Hypothesis Testing
Hypothesis testing is a formal procedure for deciding between two competing statements about a population based on sample evidence. It underlies quality control, scientific discovery, and A/B testing in industry.
Null and Alternative Hypotheses
The null hypothesis H0 typically represents a default or no-effect claim, such as μ = μ0. The alternative hypothesis H1 is what we suspect may be true instead. Tests can be two-sided (H1: μ ≠ μ0) or one-sided.

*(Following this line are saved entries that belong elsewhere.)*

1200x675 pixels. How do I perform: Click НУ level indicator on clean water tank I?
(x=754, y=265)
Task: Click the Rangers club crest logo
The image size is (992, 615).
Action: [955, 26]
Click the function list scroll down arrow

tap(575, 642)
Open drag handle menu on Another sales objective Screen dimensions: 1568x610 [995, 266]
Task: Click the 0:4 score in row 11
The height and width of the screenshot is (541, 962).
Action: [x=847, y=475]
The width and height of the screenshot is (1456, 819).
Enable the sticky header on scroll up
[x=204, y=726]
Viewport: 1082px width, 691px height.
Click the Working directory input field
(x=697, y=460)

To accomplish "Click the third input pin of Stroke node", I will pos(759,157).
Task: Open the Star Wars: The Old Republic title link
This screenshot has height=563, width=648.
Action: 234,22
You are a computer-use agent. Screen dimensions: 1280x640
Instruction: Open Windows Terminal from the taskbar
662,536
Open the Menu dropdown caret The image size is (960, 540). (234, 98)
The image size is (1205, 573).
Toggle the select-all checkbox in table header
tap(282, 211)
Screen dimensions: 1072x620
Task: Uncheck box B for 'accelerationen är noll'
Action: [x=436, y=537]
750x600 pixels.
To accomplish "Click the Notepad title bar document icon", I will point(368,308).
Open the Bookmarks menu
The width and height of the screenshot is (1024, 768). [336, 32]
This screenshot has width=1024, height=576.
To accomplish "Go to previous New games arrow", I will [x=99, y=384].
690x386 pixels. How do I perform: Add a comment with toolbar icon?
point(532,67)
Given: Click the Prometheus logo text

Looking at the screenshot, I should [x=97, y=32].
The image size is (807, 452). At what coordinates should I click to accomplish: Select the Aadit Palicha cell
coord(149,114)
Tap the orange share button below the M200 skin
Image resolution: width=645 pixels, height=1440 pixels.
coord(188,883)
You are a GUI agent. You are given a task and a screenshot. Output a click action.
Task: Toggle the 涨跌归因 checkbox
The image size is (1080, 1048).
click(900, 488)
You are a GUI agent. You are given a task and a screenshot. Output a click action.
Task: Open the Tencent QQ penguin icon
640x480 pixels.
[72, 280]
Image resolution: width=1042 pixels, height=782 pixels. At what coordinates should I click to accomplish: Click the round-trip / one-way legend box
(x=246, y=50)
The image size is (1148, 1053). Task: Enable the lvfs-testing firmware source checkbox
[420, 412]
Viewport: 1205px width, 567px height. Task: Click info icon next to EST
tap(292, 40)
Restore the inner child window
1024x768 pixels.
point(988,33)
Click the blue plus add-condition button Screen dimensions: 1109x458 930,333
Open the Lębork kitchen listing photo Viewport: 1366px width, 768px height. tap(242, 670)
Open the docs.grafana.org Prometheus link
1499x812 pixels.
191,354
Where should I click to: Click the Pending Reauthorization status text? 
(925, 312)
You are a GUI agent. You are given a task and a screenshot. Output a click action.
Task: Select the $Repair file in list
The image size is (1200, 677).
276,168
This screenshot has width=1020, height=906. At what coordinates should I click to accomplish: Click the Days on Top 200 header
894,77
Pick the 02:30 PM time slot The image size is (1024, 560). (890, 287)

Test Statistic and Decision Rule
A test statistic measures how inconsistent the sample is with H0. The rejection region is the set of statistic values leading to rejection of H0. The significance level α is the probability of rejecting H0 when it is true (a Type I error); commonly α = 0.05.
Type I and Type II Errors
A Type I error rejects a true H0; a Type II error fails to reject a false H0. Power is 1 − Type II probability. There is always a trade-off: decreasing α increases Type II error for fixed sample size. Power analysis determines n for a desired balance.
p-value
The p-value is the probability, under H0, of a test statistic at least as extreme as the observed. Reject H0 if p < α. Small p-values indicate strong evidence against H0. p-values should be reported with effect sizes and context; statistical significance is not the same as practical importance.
Z-test for Means
When σ is known and n is large, Z = (X̅ − μ0)/(σ/√n) follows the standard normal under H0. The test compares Z to zα/2 (two-sided) or zα (one-sided) to decide.
t-test for Means
When σ is unknown and n is moderate, T = (X̅ − μ0)/(S/√n) follows Student's t with n − 1 degrees of freedom under normality of the population. Two-sample t-tests compare means of two independent groups, with pooled or Welch's variants.
Tests for Proportions
For large n, the proportion z-test statistic is (p̂ − p0)/√(p0(1 − p0)/n). Two-sample proportion tests compare two independent proportions, often in A/B testing.
Chi-Square Tests
The chi-square goodness-of-fit test assesses whether observed frequencies match expected ones. The chi-square test of independence evaluates whether two categorical variables are related using a contingency table. Both use χ2 = Σ (O − E)2/E.
ANOVA Overview
Analysis of Variance (ANOVA) extends the two-sample t-test to three or more groups by partitioning variability into between-group and within-group components. The F-statistic compares the two.
Summary
Hypothesis testing translates questions into decisions. Choosing the correct test (z, t, chi-square, F), controlling Type I error, reporting p-values with effect sizes, and understanding power are essentials of statistical practice.